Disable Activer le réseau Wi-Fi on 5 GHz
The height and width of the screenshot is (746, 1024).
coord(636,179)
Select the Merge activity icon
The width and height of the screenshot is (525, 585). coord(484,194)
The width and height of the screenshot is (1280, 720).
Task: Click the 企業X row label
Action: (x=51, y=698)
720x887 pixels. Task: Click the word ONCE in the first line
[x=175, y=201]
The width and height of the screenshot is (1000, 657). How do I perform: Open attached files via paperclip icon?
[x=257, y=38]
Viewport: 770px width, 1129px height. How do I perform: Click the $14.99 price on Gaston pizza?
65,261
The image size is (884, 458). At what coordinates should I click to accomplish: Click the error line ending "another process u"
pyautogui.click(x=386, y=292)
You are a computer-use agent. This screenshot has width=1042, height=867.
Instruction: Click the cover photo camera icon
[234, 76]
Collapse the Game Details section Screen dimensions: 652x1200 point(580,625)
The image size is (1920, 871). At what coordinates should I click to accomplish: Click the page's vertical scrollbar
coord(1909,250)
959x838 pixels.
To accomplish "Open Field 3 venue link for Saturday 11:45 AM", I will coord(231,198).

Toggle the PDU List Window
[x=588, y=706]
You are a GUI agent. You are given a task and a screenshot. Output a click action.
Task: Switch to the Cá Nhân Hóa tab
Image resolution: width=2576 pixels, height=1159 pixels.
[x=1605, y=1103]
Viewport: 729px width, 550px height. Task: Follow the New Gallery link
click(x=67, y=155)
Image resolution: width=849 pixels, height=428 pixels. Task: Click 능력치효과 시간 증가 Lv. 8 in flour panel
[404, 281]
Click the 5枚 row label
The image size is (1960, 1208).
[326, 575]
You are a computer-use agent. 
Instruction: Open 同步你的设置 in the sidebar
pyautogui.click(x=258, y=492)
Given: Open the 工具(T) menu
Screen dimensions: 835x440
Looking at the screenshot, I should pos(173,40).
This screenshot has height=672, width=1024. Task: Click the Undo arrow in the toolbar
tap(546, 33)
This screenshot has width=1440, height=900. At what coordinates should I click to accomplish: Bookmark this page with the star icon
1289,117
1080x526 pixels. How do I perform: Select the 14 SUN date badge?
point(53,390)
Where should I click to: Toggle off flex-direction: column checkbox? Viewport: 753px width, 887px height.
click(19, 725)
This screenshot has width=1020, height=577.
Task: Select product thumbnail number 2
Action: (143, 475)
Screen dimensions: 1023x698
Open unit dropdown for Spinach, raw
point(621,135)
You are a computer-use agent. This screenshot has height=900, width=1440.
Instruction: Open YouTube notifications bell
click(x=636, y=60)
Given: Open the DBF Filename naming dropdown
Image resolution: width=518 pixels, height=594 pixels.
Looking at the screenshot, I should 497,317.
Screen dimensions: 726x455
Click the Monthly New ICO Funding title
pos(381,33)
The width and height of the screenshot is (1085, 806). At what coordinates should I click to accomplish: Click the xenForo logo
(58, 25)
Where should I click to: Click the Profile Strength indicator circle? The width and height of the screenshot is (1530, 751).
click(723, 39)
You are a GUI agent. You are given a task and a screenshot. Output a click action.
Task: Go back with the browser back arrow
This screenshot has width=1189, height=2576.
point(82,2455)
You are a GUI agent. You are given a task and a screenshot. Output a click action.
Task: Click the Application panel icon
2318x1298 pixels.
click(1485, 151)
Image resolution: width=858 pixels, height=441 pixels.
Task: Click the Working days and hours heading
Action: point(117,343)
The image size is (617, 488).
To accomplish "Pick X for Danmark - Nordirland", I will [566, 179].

---

• **What is being asked**:
Copy the data above in its entirety, exactly as given.

• **Expected answer**:
Disable Activer le réseau Wi-Fi on 5 GHz
The height and width of the screenshot is (746, 1024).
coord(636,179)
Select the Merge activity icon
The width and height of the screenshot is (525, 585). coord(484,194)
The width and height of the screenshot is (1280, 720).
Task: Click the 企業X row label
Action: (x=51, y=698)
720x887 pixels. Task: Click the word ONCE in the first line
[x=175, y=201]
The width and height of the screenshot is (1000, 657). How do I perform: Open attached files via paperclip icon?
[x=257, y=38]
Viewport: 770px width, 1129px height. How do I perform: Click the $14.99 price on Gaston pizza?
65,261
The image size is (884, 458). At what coordinates should I click to accomplish: Click the error line ending "another process u"
pyautogui.click(x=386, y=292)
You are a computer-use agent. This screenshot has width=1042, height=867.
Instruction: Click the cover photo camera icon
[234, 76]
Collapse the Game Details section Screen dimensions: 652x1200 point(580,625)
The image size is (1920, 871). At what coordinates should I click to accomplish: Click the page's vertical scrollbar
coord(1909,250)
959x838 pixels.
To accomplish "Open Field 3 venue link for Saturday 11:45 AM", I will coord(231,198).

Toggle the PDU List Window
[x=588, y=706]
You are a GUI agent. You are given a task and a screenshot. Output a click action.
Task: Switch to the Cá Nhân Hóa tab
Image resolution: width=2576 pixels, height=1159 pixels.
[x=1605, y=1103]
Viewport: 729px width, 550px height. Task: Follow the New Gallery link
click(x=67, y=155)
Image resolution: width=849 pixels, height=428 pixels. Task: Click 능력치효과 시간 증가 Lv. 8 in flour panel
[404, 281]
Click the 5枚 row label
The image size is (1960, 1208).
[326, 575]
You are a computer-use agent. 
Instruction: Open 同步你的设置 in the sidebar
pyautogui.click(x=258, y=492)
Given: Open the 工具(T) menu
Screen dimensions: 835x440
Looking at the screenshot, I should pos(173,40).
This screenshot has height=672, width=1024. Task: Click the Undo arrow in the toolbar
tap(546, 33)
This screenshot has width=1440, height=900. At what coordinates should I click to accomplish: Bookmark this page with the star icon
1289,117
1080x526 pixels. How do I perform: Select the 14 SUN date badge?
point(53,390)
Where should I click to: Toggle off flex-direction: column checkbox? Viewport: 753px width, 887px height.
click(19, 725)
This screenshot has width=1020, height=577.
Task: Select product thumbnail number 2
Action: (143, 475)
Screen dimensions: 1023x698
Open unit dropdown for Spinach, raw
point(621,135)
You are a computer-use agent. This screenshot has height=900, width=1440.
Instruction: Open YouTube notifications bell
click(x=636, y=60)
Given: Open the DBF Filename naming dropdown
Image resolution: width=518 pixels, height=594 pixels.
Looking at the screenshot, I should 497,317.
Screen dimensions: 726x455
Click the Monthly New ICO Funding title
pos(381,33)
The width and height of the screenshot is (1085, 806). At what coordinates should I click to accomplish: Click the xenForo logo
(58, 25)
Where should I click to: Click the Profile Strength indicator circle? The width and height of the screenshot is (1530, 751).
click(723, 39)
You are a GUI agent. You are given a task and a screenshot. Output a click action.
Task: Go back with the browser back arrow
This screenshot has width=1189, height=2576.
point(82,2455)
You are a GUI agent. You are given a task and a screenshot. Output a click action.
Task: Click the Application panel icon
2318x1298 pixels.
click(1485, 151)
Image resolution: width=858 pixels, height=441 pixels.
Task: Click the Working days and hours heading
Action: point(117,343)
The image size is (617, 488).
To accomplish "Pick X for Danmark - Nordirland", I will [566, 179].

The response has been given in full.